【書評】『ケンカ国家論』落合信彦著
■対立恐れぬことで平和と安定
「中国の脅威に立ち向かうために、日本は『ケンカ国家』にならなければいけない」
-これが著者の主張です。
こう書くと、尖閣諸島周辺ですぐにでも武力衝突すべきだという話と思われるかもしれませんが、そうではありません。
日本人は「ケンカ」という言葉には悪いイメージを持っています。衝突や対立を避け、「和をもって尊しとなす」国民性があります。
著者はそうした考えが現代日本のリスクを増大させていると分析します。
確かに「刺激したくない」と繰り返した民主党政権下で、対中関係は改善どころか悪化の一途を辿(たど)りました。

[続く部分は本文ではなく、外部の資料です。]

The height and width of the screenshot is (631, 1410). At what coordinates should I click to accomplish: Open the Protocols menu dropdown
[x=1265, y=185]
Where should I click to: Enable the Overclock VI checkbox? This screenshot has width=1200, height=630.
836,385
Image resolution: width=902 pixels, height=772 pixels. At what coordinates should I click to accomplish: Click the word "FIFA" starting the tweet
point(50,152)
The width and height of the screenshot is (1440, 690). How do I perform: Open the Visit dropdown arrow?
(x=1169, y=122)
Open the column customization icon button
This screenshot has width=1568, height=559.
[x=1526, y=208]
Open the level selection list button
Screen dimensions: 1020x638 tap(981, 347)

30年以上にわたって世界の紛争地での取材やVIPへのインタビューを積み重ねてきた著者の集大成とも言える本書は、敢(あ)えて対立を恐れずに「ケンカ」に踏み込むことで平和と安定がもたらされるという大胆な仮説を、数々の事例によって証明していきます。
ジョン・F・ケネディ、ロナルド・レーガン、マーガレット・サッチャーといった現代史に名を残したリーダーたちは、敵対する国家のみならず、支持基盤をも堂々と向こうに回して「ケンカ」し、結果として繁栄をもたらしたのです。逆に「ケンカ」を恐れた指導者がどんな破滅的な結末を迎えたかについて、本書の記述は衝撃的です。
安倍政権はもちろん、日本企業と日本人がこれから何をなすべきかを深く考えさせる一冊です。